Hawking likened a possible human/ETI encounter to one that took place over 500 years ago between Christopher Columbus and the natives of the New World.
“If aliens visit us, the outcome would be much as when Columbus landed in America, which didn’t turn out well for the Native Americans,” said Hawking. “We only have to look at ourselves to see how intelligent life might develop into something we wouldn’t want to meet.”
But SETI’s senior astronomer looks at it differently.
“We can reliably state that a culture able to project force to another star system is at least several centuries in advance of our own,” said Seth Shostak in article he wrote for The Edge magazine. “This statement is independent of whether you believe that such sophisticated beings would be interested in wreaking havoc and destruction. We speak only of capability, not motivation.”
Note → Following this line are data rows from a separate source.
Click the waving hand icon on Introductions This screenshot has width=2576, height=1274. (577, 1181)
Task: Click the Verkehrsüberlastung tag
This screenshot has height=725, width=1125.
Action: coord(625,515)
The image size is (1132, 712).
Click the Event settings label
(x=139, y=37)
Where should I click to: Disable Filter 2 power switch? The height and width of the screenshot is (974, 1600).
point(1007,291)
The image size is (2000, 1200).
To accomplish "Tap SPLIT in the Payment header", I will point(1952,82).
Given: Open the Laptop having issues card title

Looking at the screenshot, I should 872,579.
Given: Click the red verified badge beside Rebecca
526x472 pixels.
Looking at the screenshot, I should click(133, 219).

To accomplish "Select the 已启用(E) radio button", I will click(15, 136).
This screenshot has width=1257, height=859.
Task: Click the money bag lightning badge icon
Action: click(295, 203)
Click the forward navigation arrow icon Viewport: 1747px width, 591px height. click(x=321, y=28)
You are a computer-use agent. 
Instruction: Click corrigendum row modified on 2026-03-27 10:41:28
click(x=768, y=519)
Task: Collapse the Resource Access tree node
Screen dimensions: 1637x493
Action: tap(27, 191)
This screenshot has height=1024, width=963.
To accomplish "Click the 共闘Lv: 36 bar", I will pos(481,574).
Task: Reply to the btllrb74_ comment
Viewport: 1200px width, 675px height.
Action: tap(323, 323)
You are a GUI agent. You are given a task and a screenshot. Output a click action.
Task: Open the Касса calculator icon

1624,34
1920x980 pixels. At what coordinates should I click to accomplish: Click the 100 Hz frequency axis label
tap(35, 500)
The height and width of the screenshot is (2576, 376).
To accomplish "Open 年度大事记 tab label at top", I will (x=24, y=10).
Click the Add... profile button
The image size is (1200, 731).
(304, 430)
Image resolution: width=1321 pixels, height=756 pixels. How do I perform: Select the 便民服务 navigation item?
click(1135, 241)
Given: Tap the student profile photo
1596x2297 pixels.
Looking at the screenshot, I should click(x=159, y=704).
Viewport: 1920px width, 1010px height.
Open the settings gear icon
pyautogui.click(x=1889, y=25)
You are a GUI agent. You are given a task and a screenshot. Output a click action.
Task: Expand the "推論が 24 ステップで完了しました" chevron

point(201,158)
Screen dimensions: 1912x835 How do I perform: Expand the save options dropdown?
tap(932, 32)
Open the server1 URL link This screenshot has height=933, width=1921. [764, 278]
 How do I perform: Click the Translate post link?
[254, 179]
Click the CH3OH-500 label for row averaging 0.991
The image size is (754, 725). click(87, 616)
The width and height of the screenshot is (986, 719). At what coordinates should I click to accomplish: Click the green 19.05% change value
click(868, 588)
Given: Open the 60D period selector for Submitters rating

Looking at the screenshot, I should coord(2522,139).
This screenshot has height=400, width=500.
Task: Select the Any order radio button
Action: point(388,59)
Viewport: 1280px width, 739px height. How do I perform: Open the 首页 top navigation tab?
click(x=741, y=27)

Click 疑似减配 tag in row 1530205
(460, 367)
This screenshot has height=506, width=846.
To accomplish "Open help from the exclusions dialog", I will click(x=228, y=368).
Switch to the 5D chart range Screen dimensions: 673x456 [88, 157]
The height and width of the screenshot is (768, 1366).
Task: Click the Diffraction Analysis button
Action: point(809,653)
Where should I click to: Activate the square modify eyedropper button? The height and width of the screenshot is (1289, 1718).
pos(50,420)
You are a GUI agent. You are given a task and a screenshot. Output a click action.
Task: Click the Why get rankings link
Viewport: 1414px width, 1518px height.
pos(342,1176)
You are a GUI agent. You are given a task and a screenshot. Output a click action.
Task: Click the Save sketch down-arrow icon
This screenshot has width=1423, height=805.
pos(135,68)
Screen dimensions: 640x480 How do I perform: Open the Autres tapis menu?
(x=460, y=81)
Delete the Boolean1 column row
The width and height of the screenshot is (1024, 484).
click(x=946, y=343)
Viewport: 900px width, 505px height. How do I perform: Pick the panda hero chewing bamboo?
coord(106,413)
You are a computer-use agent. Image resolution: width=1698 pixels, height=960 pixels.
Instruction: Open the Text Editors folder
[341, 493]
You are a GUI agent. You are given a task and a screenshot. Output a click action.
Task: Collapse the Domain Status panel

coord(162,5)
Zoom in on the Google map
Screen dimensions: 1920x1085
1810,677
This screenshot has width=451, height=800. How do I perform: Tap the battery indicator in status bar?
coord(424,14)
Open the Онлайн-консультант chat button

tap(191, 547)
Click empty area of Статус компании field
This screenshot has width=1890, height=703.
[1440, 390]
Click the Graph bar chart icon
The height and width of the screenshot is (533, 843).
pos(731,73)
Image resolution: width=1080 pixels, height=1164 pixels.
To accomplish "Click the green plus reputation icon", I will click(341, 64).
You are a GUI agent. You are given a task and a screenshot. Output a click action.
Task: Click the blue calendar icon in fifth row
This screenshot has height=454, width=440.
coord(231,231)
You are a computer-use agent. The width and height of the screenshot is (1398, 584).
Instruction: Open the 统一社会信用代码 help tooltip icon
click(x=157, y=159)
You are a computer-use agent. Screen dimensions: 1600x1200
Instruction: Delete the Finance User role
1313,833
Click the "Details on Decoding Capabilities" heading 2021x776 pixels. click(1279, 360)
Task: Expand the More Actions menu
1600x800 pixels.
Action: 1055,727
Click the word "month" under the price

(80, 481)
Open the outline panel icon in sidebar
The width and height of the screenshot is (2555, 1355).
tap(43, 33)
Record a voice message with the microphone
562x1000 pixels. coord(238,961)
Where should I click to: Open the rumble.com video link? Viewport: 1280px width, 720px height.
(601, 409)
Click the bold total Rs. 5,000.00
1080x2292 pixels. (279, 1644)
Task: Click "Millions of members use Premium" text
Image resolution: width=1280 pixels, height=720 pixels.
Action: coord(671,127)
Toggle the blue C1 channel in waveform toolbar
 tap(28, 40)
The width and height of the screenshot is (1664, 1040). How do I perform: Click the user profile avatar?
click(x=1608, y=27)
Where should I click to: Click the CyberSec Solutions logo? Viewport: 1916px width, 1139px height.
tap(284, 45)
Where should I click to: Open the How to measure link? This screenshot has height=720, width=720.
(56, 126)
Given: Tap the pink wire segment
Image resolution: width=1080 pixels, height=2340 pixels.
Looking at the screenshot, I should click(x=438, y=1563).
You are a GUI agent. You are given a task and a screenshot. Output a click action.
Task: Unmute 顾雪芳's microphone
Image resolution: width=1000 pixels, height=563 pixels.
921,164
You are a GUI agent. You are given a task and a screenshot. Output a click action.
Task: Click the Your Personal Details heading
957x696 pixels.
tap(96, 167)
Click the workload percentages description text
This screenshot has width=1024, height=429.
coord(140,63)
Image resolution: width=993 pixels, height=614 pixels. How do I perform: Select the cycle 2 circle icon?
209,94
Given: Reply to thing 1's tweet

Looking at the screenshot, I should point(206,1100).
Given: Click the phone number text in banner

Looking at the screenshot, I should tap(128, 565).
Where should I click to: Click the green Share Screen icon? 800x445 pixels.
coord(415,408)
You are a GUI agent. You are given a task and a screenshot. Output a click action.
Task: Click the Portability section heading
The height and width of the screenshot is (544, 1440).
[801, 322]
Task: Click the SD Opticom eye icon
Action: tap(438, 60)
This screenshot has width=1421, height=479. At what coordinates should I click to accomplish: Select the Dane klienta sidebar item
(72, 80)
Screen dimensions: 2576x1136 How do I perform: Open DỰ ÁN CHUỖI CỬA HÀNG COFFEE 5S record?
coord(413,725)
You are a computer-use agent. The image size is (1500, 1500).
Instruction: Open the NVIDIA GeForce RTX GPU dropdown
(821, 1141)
Deciding whether we should purposely send out messages for possible reception by ETI might be something that’s irrelevant anyway.
Our radio presence has been regularly transmitted throughout space since World War II when television, FM radio and radar were first being used. TV, FM and radar all broadcast at frequencies that are high enough for their signals to escape our atmosphere and continue outwards into outer space where they could possibly be intercepted by ETI.
Study author de la Torre doesn’t believe a handful of scientists should monopolize the debate on this subject.
“In fact, it is a global matter with a strong ethical component in which we must all participate,” he said.